My attraction to novels (books) was simply the magic they held trapped inside their pages; their ability to take you anywhere and reveal certain truths that can’t be learnt in the classrooms. Also, they told compelling stories, crafted with skill, style and attention.
Back to my first book never published. It was a disaster on many levels and not only because it was a copycat book, but because at the age I wrote it, I never realised that writing like any other vocation required a period of study in order to learn everything you need to know about the craft. I guess it’s easy to say this now after publishing two novels. But the truth, however, is that even when I was writing both novels, I was not completely aware of certain elements of the novel. I was driven by the passion to tell stories.
Yes, anyone hoping to be a writer/novelist must first have that genuine passion for telling stories. But that is simply not enough. I learnt, hopefully not too late, that there’s a ‘good way’ to write stories and a ‘bad way’. You may have the most awe inspiring story but if told or written badly, it would never matter, because no one would truly be interested.
I struggled with this knowledge initially. Had this always been so? Had writing novels always been so technical? What was it like before the era of the MFA and writing programmes? I wondered if the writers of old ever thought much about this! I have expressed these thoughts openly here because I am aware that at some time or the other, they must have crossed many young writers’ mind.
But, there are elements that appear in practically all novels. The five main elements are: plot, characters, conflict, setting, and theme. Novelists use these elements to create fictional worlds that seems real to readers. Novelists must manipulate and integrate these elements successfully when crafting a novel.

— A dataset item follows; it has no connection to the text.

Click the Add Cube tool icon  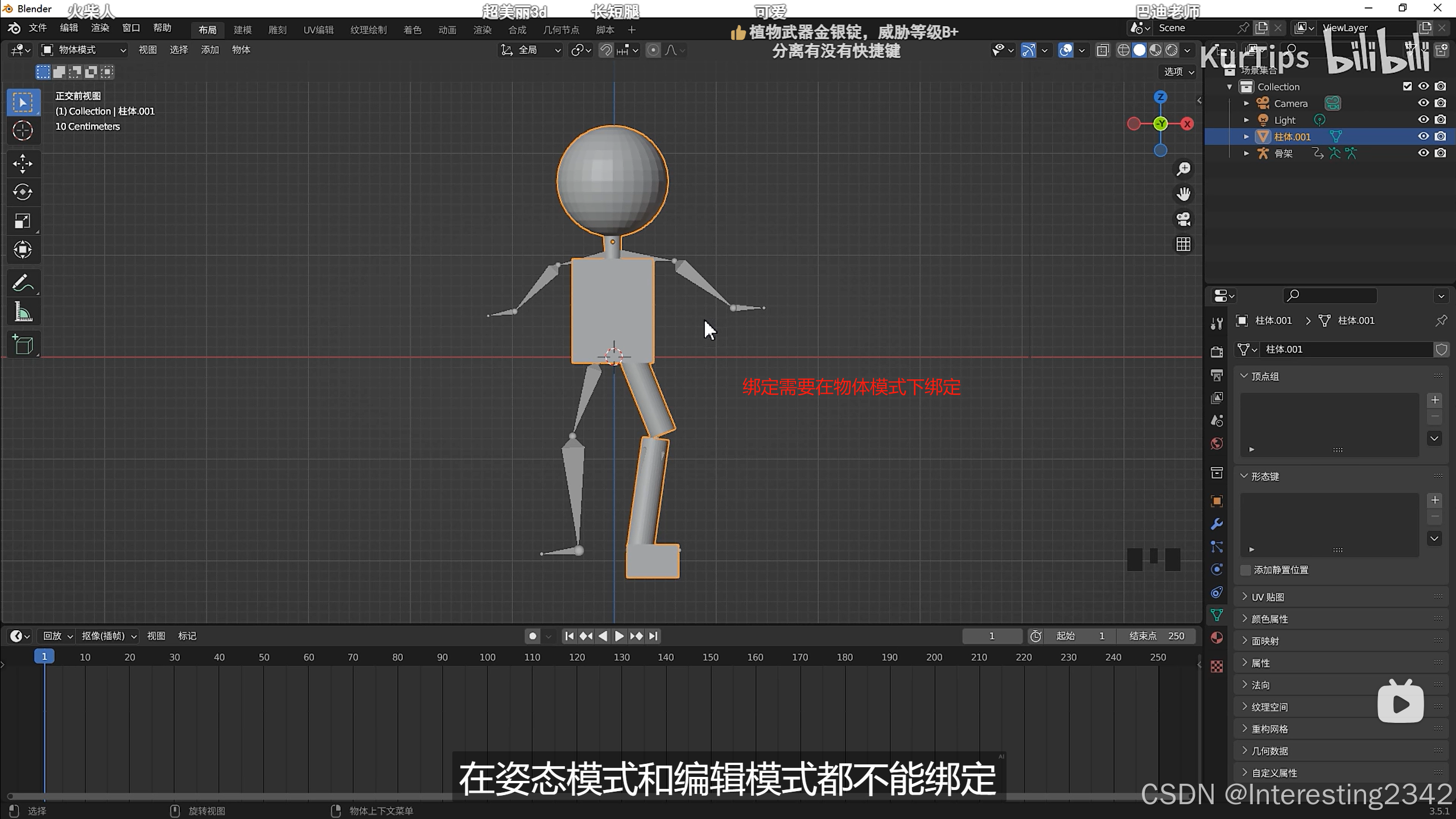[x=23, y=345]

[The following section has been culled from Microsoft Encarta]
To engage the reader, a novel must feature characters with complex and complete personalities. Characters do not need to be physically realistic; science-fiction novels often feature aliens as characters. But meaningful characters usually have hopes, fears, concerns, and ambitions that the reader can recognize. Well-conceived characters do not simply serve as devices to further the plot; they convince the reader that they have lives beyond the boundaries of the particular story being told.

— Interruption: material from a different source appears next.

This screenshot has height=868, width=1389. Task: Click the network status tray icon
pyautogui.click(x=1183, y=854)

The novelist makes the reader care about the story by introducing some sort of conflict. The conflict can be physical, emotional, or ethical, but it always creates some sort of tension that the characters must resolve.
Another element that the novelist uses to draw in the reader is the setting of the work—the time and place that the story occurs. For some novelists, setting is essential and plays a major role in the book’s theme, as in a novel that is about life in the American South. For other authors, the setting is not as important—for example, in a book that focuses on the inner thoughts of a single character.

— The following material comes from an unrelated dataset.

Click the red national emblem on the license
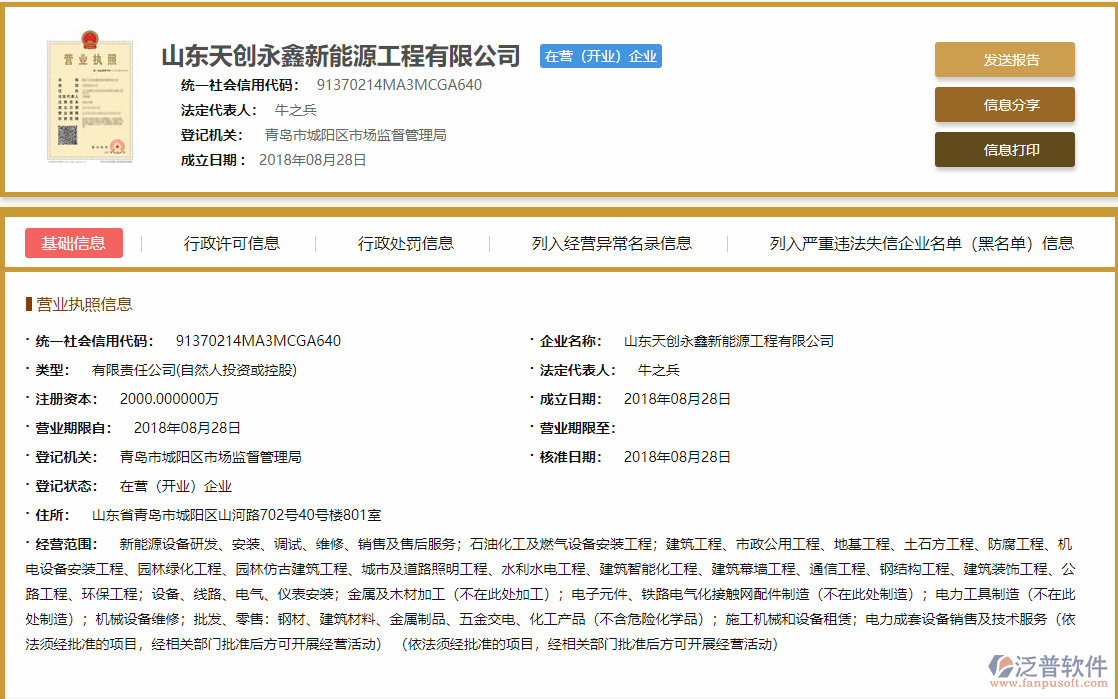 pos(89,39)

The theme of a novel is the major idea that the novelist is setting forth in writing the book. The theme gives the novel greater depth than it would have if it were a simple recitation of a series of actions. An author uses the other elements of the novel to build the work’s theme. For example, to develop a theme about the current state of the American South, an author might set the book in the South, feature characters from the South, and have the characters speak in a Southern style. Through these elements, along with the plot, the novelist conveys the novel’s theme.